Palavras de Sartre 2ª Parte



JORNALISTA: Durante a guerra da Argélia, escrevendo contra o general Raoul Salan e a OEA e dirigindo-se aos argelinos, você disse "nós". E esse "nós" não era referente a você e aos argelinos, mas sim à OEA e a você mesmo. Por que quando você debate acaba se tornando solidário inclusive com aqueles que você mesmo denuncia?

SARTRE (acendendo um cigarro): Existe essa forma de dirigir-se, que é uma tática, uma precaução retórica. E se naquele momento a OEA tivesse dito aos franceses "vocês são os bandidos e não os mocinhos"? Ou se eu mesmo, dirigindo-me aos argelinos, tivesse dito "os franceses são os bandidos e não os mocinhos", eu teria renegado minha condição de cidadão francês — algo impossível de renegar, visto que é uma realidade fundamental. E se, ao contrário, eu dissesse, sob a forma de uma confissão, "nós somos os bandidos e não os mocinhos"...

JORNALISTA (interrompe): Mas quando era você quem combatia a tortura, você chegou a dizer "nós torturamos".

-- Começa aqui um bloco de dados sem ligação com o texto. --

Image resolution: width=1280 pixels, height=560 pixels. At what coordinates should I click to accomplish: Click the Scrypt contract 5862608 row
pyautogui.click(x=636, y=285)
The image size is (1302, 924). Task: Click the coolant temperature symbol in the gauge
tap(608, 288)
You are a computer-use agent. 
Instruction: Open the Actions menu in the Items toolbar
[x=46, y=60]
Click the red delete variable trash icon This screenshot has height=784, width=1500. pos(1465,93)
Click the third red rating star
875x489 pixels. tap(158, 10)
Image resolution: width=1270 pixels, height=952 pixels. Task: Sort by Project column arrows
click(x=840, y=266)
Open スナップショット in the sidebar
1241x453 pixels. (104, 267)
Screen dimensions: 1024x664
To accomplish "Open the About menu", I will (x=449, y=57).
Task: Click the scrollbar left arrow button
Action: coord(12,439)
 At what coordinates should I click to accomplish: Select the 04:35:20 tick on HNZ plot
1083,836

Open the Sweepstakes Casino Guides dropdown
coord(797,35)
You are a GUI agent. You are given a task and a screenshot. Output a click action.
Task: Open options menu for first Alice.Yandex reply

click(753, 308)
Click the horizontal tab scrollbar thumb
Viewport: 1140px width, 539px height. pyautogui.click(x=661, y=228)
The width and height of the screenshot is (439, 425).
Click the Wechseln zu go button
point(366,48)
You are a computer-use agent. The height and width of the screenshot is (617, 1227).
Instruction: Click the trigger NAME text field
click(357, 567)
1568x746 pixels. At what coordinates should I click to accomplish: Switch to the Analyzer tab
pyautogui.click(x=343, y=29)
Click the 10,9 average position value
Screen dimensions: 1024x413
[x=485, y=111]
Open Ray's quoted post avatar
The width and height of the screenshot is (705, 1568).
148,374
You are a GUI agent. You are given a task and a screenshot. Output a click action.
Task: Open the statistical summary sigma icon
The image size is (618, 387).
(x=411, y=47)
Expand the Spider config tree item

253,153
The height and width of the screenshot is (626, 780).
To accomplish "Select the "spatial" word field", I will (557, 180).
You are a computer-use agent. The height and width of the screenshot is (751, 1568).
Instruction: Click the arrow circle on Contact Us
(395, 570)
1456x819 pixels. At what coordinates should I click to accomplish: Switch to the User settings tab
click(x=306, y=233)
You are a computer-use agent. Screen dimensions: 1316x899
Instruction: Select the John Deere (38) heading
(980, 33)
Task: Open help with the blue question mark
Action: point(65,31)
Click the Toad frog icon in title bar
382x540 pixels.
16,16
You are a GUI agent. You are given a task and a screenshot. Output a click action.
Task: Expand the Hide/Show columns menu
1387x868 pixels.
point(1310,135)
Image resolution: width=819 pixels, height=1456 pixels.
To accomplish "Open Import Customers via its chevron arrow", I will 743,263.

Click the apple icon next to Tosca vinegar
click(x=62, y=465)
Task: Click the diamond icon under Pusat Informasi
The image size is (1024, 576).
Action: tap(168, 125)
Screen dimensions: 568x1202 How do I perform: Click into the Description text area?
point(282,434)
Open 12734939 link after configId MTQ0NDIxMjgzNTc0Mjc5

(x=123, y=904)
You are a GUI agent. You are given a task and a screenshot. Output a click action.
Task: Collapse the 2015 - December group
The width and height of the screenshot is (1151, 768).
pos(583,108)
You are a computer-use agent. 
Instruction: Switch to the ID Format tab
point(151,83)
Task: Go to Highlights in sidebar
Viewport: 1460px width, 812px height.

SARTRE: E esse é o ponto central. Porque não falei somente por mim, mas por toda a solidariedade francesa. Era a minha obrigação denunciar esses crimes, mesmo de dentro da França. E quando os denuncio, imediatamente faço também meus esses crimes. É a única solução para que os franceses suportem o assunto. E ao mesmo tempo se trata de uma armadilha, porque ao dizer "nós torturamos", o que realmente se recebe é "eu torturo", mesmo se estando indiferente ou não se sentindo tocado por essa notícia. Trata-se de uma conscientização de nós mesmos. Mas há ainda outra coisa que eu acredito ser mais profunda. Eu escrevi em "Saint Genet" que existem pessoas que se apavoram diante de alguns defeitos ou diante de alguns posicionamentos sexuais. Por exemplo, conheci muitos homens que tinham horror ao homossexualismo porque consideravam que um homossexual não era um homem, e que isso não lhes dizia respeito. E em conseqüência negam toda e qualquer solidariedade. Entretanto, esses mesmos homens acham que lhes diz respeito as façanhas dos astronautas. Consideram — e na minha opinião têm razão — que os astronautas conquistaram algo que eles não puderam conquistar devido a suas virtudes, a suas possibilidades, eles consideram que se tivessem sido educados de outra forma, se tivessem tido outra infância ou outra juventude, poderiam eles mesmos ter conquistado essas coisas. Dessa forma entende-se que o homem que se destaca vale por todos, representa uma virtude que há em todos. É até muito justo. Mas por que essa insistência em valorizar sempre aquele que vai mais alto, aquele que conquista alguma coisa? O crime, a tortura, o racismo são coisas que não devemos considerar fora de nós mesmos: elas são também realizações de nossas virtudes. Não há como dizer que um homem é bom ou mau, mas sim que um homem é bom ou mau segundo determinada circunstância. Assim, quando consideramos o racismo, não devemos ver o anti-racismo apenas como uma luta contra o exterior, mas como uma luta contra si mesmo.